Aim A >>
Using the neighborhood passage, decide whether each statement agrees with it: (i) The first-grader on Fisher Road rode a bicycle with training wheels. (ii) Seasonal households outnumber year-round households on the named streets. (iii) The named streets hold 95 homes. Answer yes or no for each and quote the deciding words.
Aim B >>
Write out everything in the neighborhood passage from "Now, basketball hoops" down to "well as Massachusetts.".
Aim C >>
List every street named in the neighborhood passage.

Document extract >>
####################
Now, basketball hoops are on NSTAR poles and the court is the road. At three o'clock one school day afternoon last week, a lone first-grader on Fisher Road braved a bicycle, steadied by her training wheels. A few faded buoys were scattered in front yards along Pine street and Curtis Lane. Every couple of houses, fresh cedar shingles had not yet weathered. Labor Day weekend, license plates on the cars parked along these quiet lanes read Connecticut, New York and Rhode Island, as well as Massachusetts.

This is a snapshot of a changing neighborhood.

Over the past decade, deep-rooted working class families began to lose their dominance on these streets. With each home sale, the balance in the neighborhood tips further from blue-collar Islander to part-time mainlander. Now, of 95 homes along Pine street, Curtis Lane, Clark Drive, Norton Orchard Road, Orran Norton Way and Fisher Road, the number of year-round households outnumbers seasonal households by only one.
####################
Stored data >>
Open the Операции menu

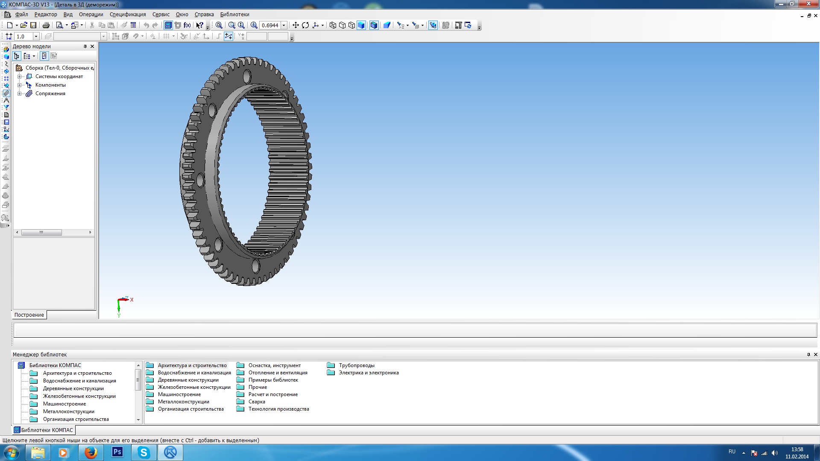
####################
Complete output A >>
(i) Yes: "a lone first-grader on Fisher Road braved a bicycle, steadied by her training wheels"
(ii) No: "the number of year-round households outnumbers seasonal households by only one"
(iii) Yes: "of 95 homes along Pine street, Curtis Lane, Clark Drive, Norton Orchard Road, Orran Norton Way and Fisher Road"

Complete output B >>
Now, basketball hoops are on NSTAR poles and the court is the road. At three o'clock one school day afternoon last week, a lone first-grader on Fisher Road braved a bicycle, steadied by her training wheels. A few faded buoys were scattered in front yards along Pine street and Curtis Lane. Every couple of houses, fresh cedar shingles had not yet weathered. Labor Day weekend, license plates on the cars parked along these quiet lanes read Connecticut, New York and Rhode Island, as well as Massachusetts.

Complete output C >>
Fisher Road
Pine street
Curtis Lane
Clark Drive
Norton Orchard Road
Orran Norton Way